Rights in Russia week-ending 12 March 2021

Our round-up of the week’s news

Other news from the week:

6 March 2021

The Moscow Times: Russia on Saturday confirmed 11,385 new coronavirus cases and 475 deaths. Moscow Mayor Sergei Sobyanin ended mandatory stay-at-home orders for over-65s and people with chronic illnesses Friday, lifting one of the Russian capital’s last remaining coronavirus restrictions. Russia recorded more than 55,000 excess deaths in January, data from the country’s official statistics agency (Rosstat) published Friday showed. Russia’s excess death toll since the start of the pandemic now stands at more than 394,000.

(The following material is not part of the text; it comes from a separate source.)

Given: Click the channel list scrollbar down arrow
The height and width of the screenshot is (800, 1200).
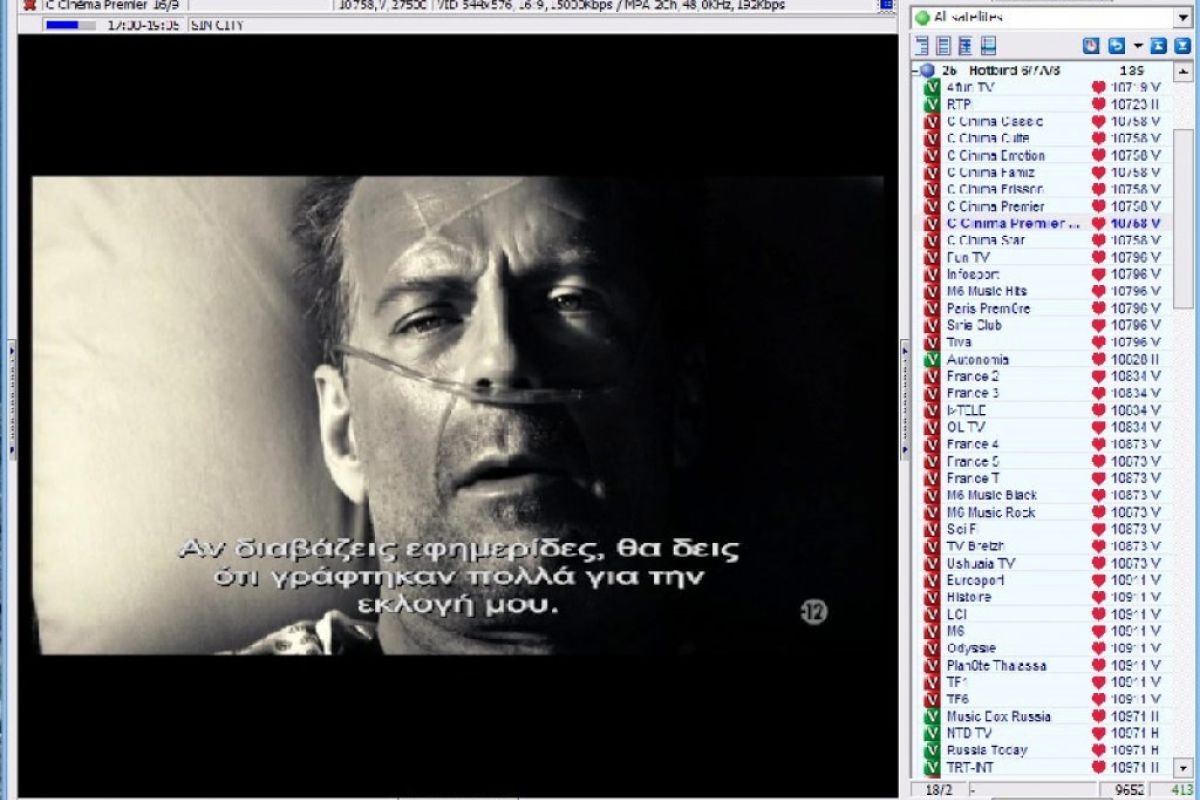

RFE/RL: Denis Karagodin has spent almost a decade compiling a meticulous record of evidence about the murder of his great-grandfather by Soviet dictator Josef Stalin’s secret police, running a website that lists, by name, every individual he deems complicit. The Siberia-based designer has been tipped for prestigious human rights prizes, and leading Western publications have spotlighted his work and the website he runs. The people he ties to the killing of Stepan Karagodin, a peasant swept up in Stalin’s Great Terror in the 1930s, have passed away. But their relatives are now making sure Karagodin’s accusations don’t go unchallenged. Karagodin was interrogated this week by police in Tomsk, the city where he lives and where his great-grandfather’s murder took place on January 21, 1938. “Buckle your seatbelts, dear friends!” he wrote on Facebook after his questioning. “They’ve filed a police complaint against me.”

7 March 2021

RFE/RL : U.S. Senator Ted Cruz (Republican-Texas) says he is holding up the confirmation of the next Central Intelligence Agency (CIA) chief in order to pressure President Joe Biden to stop Russia’s Nord Stream 2 pipeline. “I’ll release my hold when the Biden admin meets its legal obligation to report and sanction the ships and companies building [Russian President Vladimir] Putin’s pipeline,” Cruz said in a tweet on March 6 as he confirmed an earlier Bloomberg story. Biden in January picked William Burns, a career Foreign Service officer who served as ambassador to Russia in the 2000s, to be the next head of the CIA.

8 March 2021

The Moscow Times: Russian women in cities nationwide held a strike for equal rights ahead of International Women’s Day.  In cities like Moscow, Kazan and Ulyanocsk, protesters called on the authorities to abolish all “repressive, sexist and homophobic laws,” to pass anti-domestic violence legislation and to institute laws against sexual harassment in the workplace. “We planned the strike right before March 8 because International Women’s Day is a really big holiday in Russia, but it’s also very problematic. It’s a farce,” said Ayten Yakubova, one of the organizers of the strike. “It’s supposedly a holiday to be honoring women when really things are not so great for women in Russia at all.” The March 5 strike is already in its second year and is organized by two organizations: the SotsFem Alternative socialist feminist group and Socialist Alternative, a group that pushes for economic equality. Last year, hundreds joined the strike, with students from 11 universities across the country participating. 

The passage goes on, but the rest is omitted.